Dataset records
——
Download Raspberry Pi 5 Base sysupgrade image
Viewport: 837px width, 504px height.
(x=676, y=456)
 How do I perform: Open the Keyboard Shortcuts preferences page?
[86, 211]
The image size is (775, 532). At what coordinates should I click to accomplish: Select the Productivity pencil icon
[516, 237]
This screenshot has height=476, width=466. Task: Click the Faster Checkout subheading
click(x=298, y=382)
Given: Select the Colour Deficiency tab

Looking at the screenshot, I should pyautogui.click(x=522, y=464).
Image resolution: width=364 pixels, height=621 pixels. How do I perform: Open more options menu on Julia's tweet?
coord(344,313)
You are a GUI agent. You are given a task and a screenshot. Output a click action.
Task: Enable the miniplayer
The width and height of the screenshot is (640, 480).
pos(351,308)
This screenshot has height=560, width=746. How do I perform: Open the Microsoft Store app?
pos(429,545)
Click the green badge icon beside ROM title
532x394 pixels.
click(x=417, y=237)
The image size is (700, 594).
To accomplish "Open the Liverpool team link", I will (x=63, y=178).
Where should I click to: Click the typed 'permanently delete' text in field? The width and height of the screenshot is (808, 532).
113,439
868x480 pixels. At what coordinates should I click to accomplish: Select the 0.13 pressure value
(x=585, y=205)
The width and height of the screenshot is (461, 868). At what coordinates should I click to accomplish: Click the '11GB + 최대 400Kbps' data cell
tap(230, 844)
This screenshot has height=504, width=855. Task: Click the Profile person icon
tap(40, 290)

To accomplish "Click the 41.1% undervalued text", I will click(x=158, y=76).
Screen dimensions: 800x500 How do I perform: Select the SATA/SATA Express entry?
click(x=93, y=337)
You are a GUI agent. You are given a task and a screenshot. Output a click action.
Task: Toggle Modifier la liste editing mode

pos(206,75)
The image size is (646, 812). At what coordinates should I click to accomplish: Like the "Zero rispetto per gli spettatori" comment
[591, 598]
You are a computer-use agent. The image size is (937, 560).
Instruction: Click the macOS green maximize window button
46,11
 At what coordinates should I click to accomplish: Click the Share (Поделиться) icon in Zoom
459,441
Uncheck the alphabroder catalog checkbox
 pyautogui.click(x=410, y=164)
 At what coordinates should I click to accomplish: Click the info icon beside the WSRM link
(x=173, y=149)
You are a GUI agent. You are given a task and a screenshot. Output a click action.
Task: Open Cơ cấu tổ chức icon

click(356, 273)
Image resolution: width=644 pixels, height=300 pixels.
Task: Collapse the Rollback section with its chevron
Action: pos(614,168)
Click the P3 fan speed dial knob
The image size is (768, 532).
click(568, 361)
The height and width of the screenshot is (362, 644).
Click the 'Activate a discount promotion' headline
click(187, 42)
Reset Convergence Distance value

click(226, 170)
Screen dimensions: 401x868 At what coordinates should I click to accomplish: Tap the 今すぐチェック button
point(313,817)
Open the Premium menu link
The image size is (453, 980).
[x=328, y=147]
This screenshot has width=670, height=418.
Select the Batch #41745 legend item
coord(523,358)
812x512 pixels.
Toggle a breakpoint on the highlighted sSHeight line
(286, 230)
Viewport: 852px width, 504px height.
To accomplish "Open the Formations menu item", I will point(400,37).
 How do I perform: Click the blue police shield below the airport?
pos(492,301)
——
Task prompt » Lines from the one containing "Screen dimensions: 401x868" through the last line of the records, restated word for word: that is the whole response.

Result of the exercise »
Screen dimensions: 401x868 At what coordinates should I click to accomplish: Tap the 今すぐチェック button
point(313,817)
Open the Premium menu link
The image size is (453, 980).
[x=328, y=147]
This screenshot has width=670, height=418.
Select the Batch #41745 legend item
coord(523,358)
812x512 pixels.
Toggle a breakpoint on the highlighted sSHeight line
(286, 230)
Viewport: 852px width, 504px height.
To accomplish "Open the Formations menu item", I will point(400,37).
 How do I perform: Click the blue police shield below the airport?
pos(492,301)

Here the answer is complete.